ELN European Literacy Network – Winterthur Conference
From 7 to 9 February 2018 the ELN Conference took place at the LCC (now ILC) in Winterthur. Working groups presented their outputs from the COST-Action as well as planned the final year of the Action by discussing the relationships with partners and stakeholders and by preparing for the 2018 Literacy Summit.

Programme
Opening Talk

Daniel Perrin, Zurich University of Applied Sciences
Daniel Perrin, born 1961 in Bern, Switzerland, is Professor of Applied Linguistics, Director at Zurich University of Applied Sciences, President of the International Association of Applied Linguistics AILA as well as Co-Editor of the International Journal of Applied Linguistics and the de Gruyter Handbook of Applied Linguistics Series. His main areas of research and teaching are text linguistics, methodology of applied linguistics, text production research, and analysis of language in the media and in professional communication.
On, for, and with Practitioners: A Transdisciplinary Approach to Investigating Literacy
In my presentation, I argue why research on practitioners should be turned into research with and for practitioners (Cameron, Frazer, Rampton, & Richardson, 1992, 22). Methodologically, I draw on two decades of multimethod research and knowledge transformation at the interface of applied linguistics and transdisciplinary action research in the field of literacy, writing, and text production. Empirically, the presentation is based on large corpora of data collected in multilingual and multicultural workplaces.
First, I explain transdisciplinary action research as a theoretical framework that enables researchers and practitioners to collaboratively develop sustainable solutions to real-world problems in which language use in general and writing in particular play a substantial role. Then, progression analysis is explained as a multimethod approach to investigate text production practices in natural environments such as workplaces. Examples from four domains (education, finance, translation, and journalism) illustrate what value transdisciplinarity can add to writing research. An in-depth analysis offers step-by-step understanding of the trajectory from a real-world problem to a sustainable solution.
I conclude by suggesting three empirically-based measures for research on literacy that contribute to the development of both theory and practice.
The presentation is based on the author’s contribution to the 50th Anniversary publication of the Dartmouth Institute for Writing and Rhetoric.
Keynote

Catherine McBride, The Chinese University of Hong Kong
Catherine McBride is Professor of Developmental Psychology at The Chinese University of Hong Kong and currently a Senior Fellow at the Freiburg Institute for Advanced Study (FRIAS), working on a book on dyslexia across cultures.
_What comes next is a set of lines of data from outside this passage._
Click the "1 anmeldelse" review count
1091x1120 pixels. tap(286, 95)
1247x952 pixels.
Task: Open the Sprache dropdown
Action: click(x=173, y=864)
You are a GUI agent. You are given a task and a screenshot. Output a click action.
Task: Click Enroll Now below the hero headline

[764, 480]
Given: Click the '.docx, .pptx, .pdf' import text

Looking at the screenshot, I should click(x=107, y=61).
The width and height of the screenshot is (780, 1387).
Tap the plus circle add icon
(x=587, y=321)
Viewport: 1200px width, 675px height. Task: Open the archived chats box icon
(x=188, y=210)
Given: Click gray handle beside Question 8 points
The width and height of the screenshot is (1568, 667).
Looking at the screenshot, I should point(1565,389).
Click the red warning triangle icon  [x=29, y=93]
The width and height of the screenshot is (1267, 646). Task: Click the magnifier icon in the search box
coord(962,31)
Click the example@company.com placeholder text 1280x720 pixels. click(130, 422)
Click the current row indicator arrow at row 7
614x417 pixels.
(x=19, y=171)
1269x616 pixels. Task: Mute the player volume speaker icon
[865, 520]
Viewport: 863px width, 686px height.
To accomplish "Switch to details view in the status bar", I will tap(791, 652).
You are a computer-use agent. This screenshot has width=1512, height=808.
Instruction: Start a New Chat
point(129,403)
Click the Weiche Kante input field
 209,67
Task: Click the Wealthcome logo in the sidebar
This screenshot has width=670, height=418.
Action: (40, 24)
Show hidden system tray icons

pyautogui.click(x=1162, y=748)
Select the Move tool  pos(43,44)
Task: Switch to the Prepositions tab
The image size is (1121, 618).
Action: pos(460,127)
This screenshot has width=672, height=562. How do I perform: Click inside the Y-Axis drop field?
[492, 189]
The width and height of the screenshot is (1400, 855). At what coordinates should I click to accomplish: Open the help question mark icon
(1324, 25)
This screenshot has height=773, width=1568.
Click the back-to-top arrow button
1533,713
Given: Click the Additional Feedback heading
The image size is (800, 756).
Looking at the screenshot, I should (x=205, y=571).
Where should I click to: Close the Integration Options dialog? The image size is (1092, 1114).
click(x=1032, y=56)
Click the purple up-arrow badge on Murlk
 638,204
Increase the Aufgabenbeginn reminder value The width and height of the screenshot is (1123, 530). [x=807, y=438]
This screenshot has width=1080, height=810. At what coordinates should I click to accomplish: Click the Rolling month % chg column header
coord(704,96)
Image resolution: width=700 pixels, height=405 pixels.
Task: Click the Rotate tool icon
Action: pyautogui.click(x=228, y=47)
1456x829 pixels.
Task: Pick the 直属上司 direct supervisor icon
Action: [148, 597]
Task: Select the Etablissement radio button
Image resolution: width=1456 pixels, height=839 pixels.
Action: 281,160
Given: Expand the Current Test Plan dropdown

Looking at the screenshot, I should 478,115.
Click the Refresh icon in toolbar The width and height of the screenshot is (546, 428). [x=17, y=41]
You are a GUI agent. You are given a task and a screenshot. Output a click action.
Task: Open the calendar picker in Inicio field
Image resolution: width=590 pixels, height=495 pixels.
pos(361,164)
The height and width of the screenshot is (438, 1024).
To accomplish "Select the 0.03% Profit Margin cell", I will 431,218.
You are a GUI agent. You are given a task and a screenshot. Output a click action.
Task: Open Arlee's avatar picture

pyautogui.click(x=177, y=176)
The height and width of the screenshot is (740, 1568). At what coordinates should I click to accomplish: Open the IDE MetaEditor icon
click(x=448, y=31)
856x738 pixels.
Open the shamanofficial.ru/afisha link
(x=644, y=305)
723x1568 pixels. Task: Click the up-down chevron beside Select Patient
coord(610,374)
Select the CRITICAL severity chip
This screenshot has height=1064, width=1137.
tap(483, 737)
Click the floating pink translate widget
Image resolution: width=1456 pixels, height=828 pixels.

The author of over 200 peer-reviewed journal articles, she is a past President of the Society for the Scientific Study of Reading and current President of the Association for Reading and Writing in Asia. She is a Fellow of the Association for Psychological Science and has served as an Associate Editor of four journals (currently, for the International Journal of Behavioral Development) and one international encyclopedia. Her main research area is reading development and impairment across cultures, and she is currently the PI on a large-scale grant (Collaborative Research Fund, Hong Kong) focused on the genetics, neuroscience, and cognitive underpinnings of children’s reading and writing in Chinese and English.